INFORMATION GIVEN ▸
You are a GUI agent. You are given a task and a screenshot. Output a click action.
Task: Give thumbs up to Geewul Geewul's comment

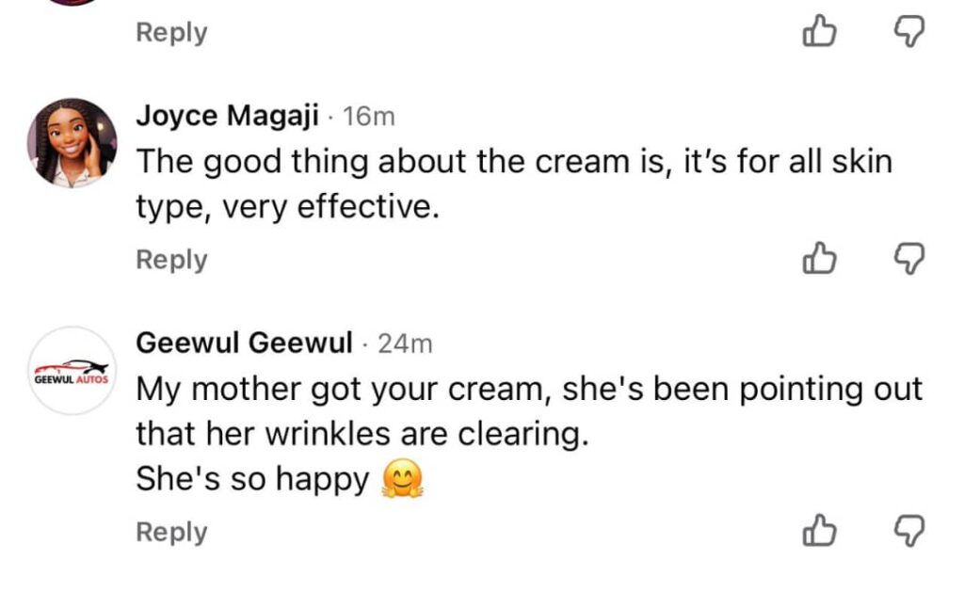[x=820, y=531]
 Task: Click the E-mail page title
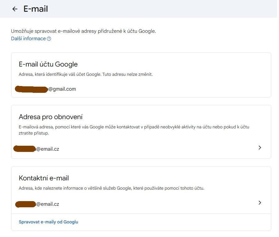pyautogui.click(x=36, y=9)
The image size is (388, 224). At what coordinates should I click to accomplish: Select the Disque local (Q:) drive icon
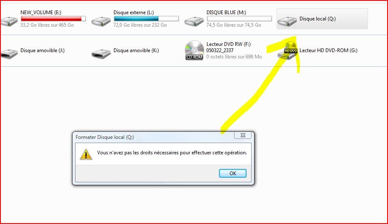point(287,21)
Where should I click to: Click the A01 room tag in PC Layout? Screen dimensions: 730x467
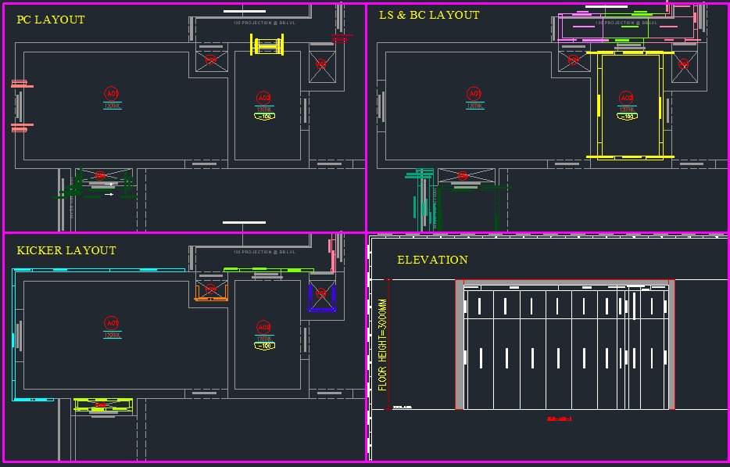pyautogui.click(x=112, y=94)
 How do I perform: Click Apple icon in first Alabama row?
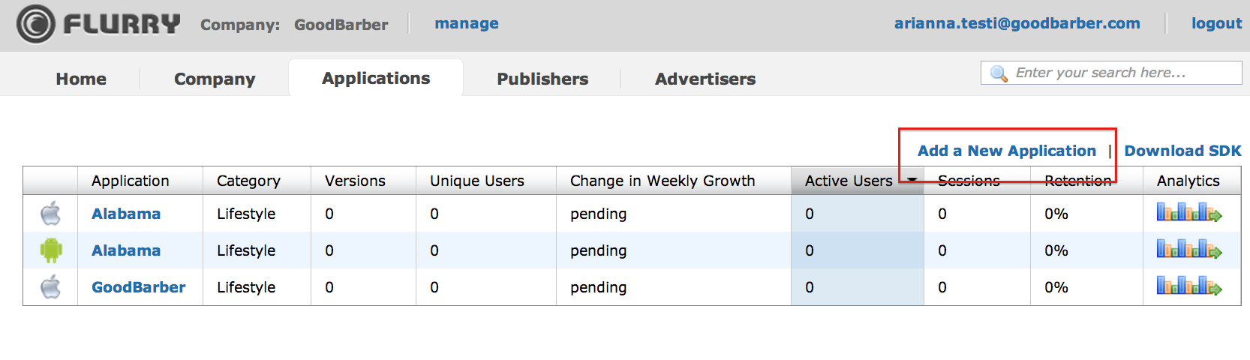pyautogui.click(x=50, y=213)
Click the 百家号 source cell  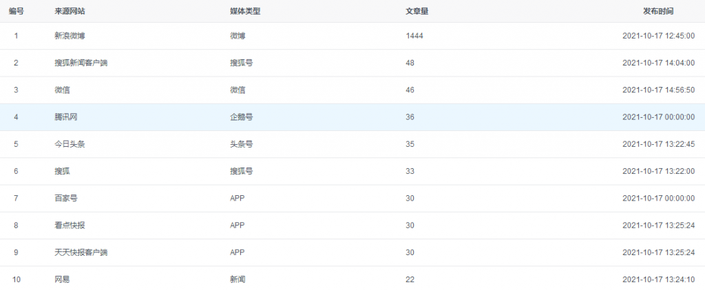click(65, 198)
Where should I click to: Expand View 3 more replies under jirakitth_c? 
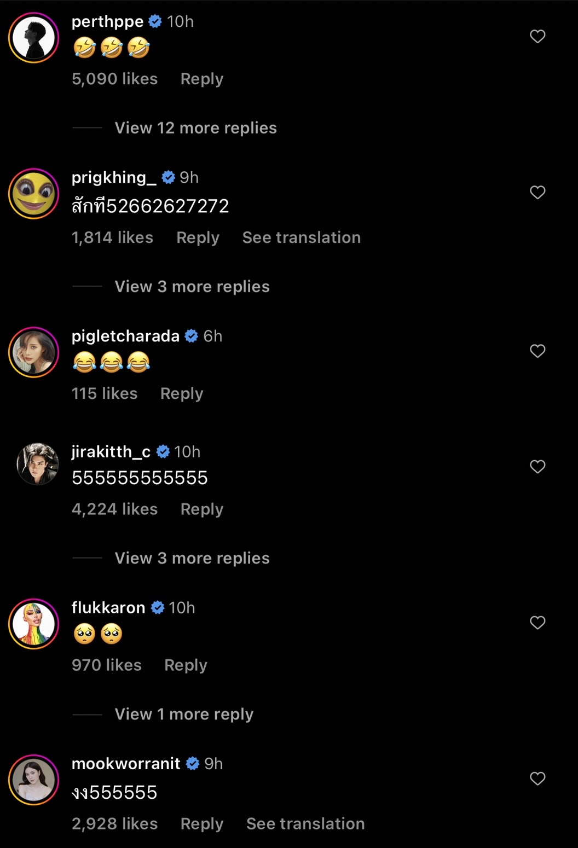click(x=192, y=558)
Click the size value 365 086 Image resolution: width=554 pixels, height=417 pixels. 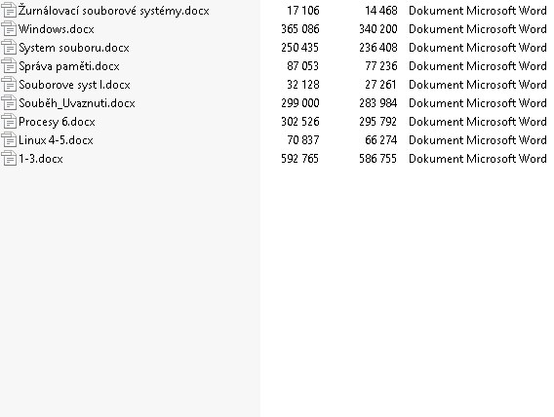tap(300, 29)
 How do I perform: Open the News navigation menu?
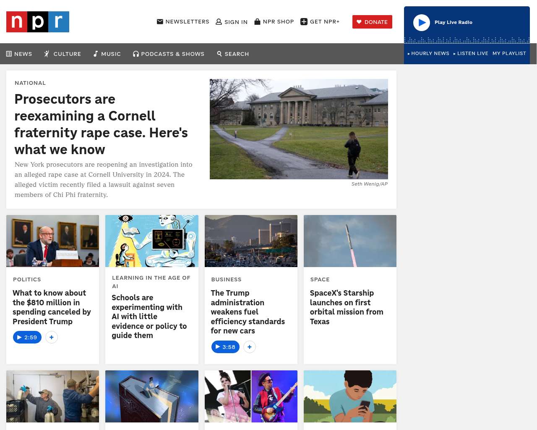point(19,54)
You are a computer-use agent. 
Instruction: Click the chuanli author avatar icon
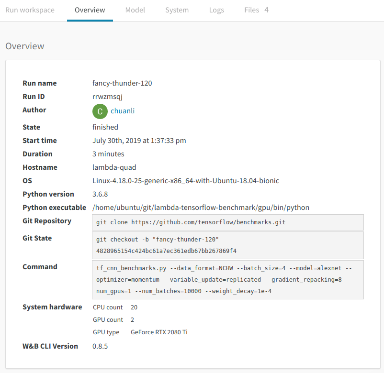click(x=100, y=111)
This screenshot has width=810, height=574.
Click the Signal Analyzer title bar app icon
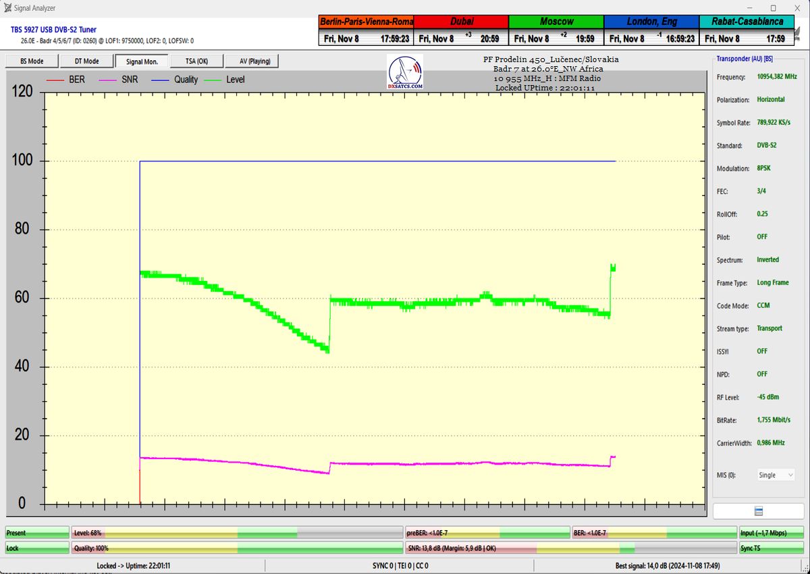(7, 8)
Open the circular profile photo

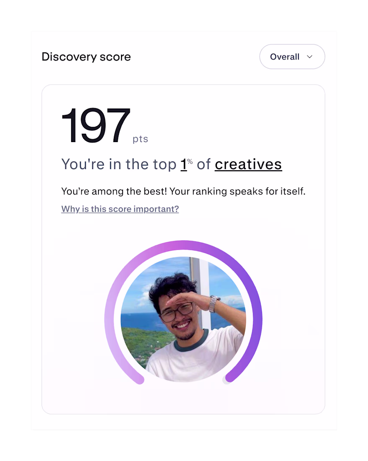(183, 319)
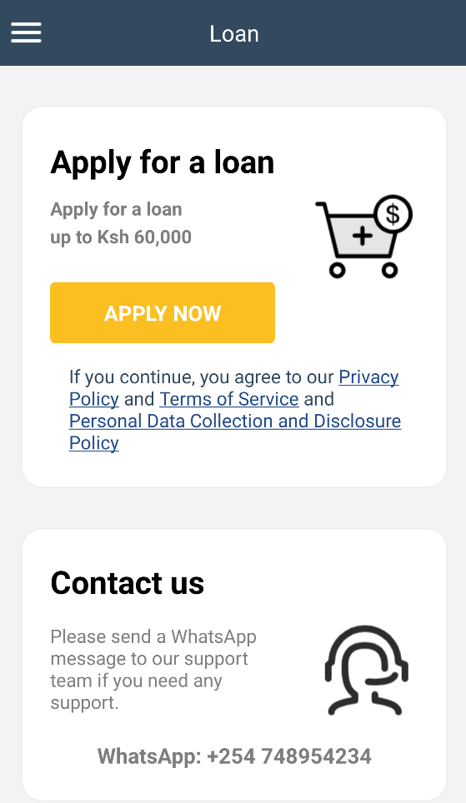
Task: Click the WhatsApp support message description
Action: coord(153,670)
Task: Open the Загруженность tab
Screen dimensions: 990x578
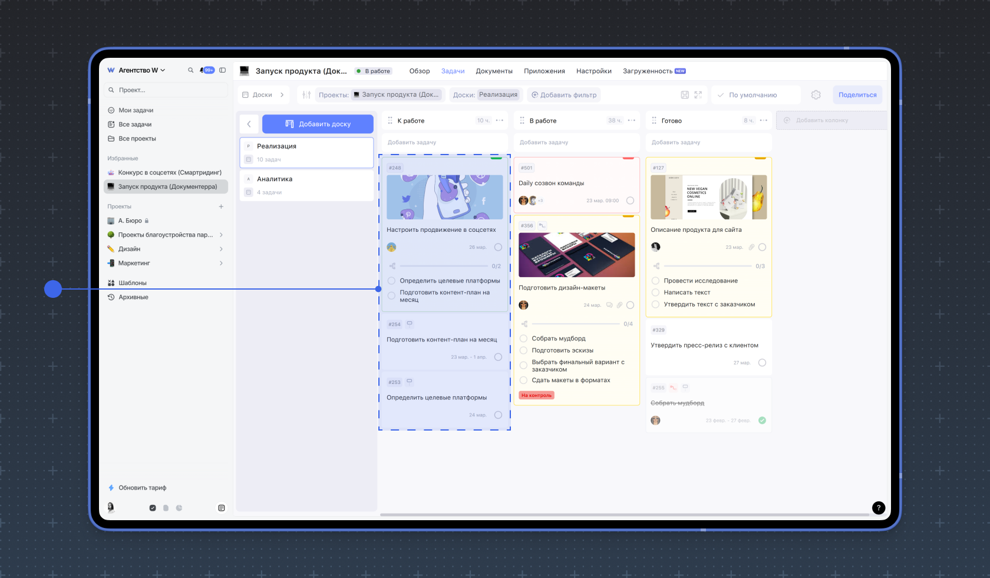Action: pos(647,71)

DIRECTIONS FOR THIS TASK ▸ The required answer is the lines from the one that contains "Open the circular profile photo" through the last line of the records, restated word for word, with every picture dropped.

EXERCISE RESPONSE ▸
Open the circular profile photo

(183, 319)
Task: Click the WhatsApp support message description
Action: coord(153,670)
Task: Open the Загруженность tab
Screen dimensions: 990x578
Action: pos(647,71)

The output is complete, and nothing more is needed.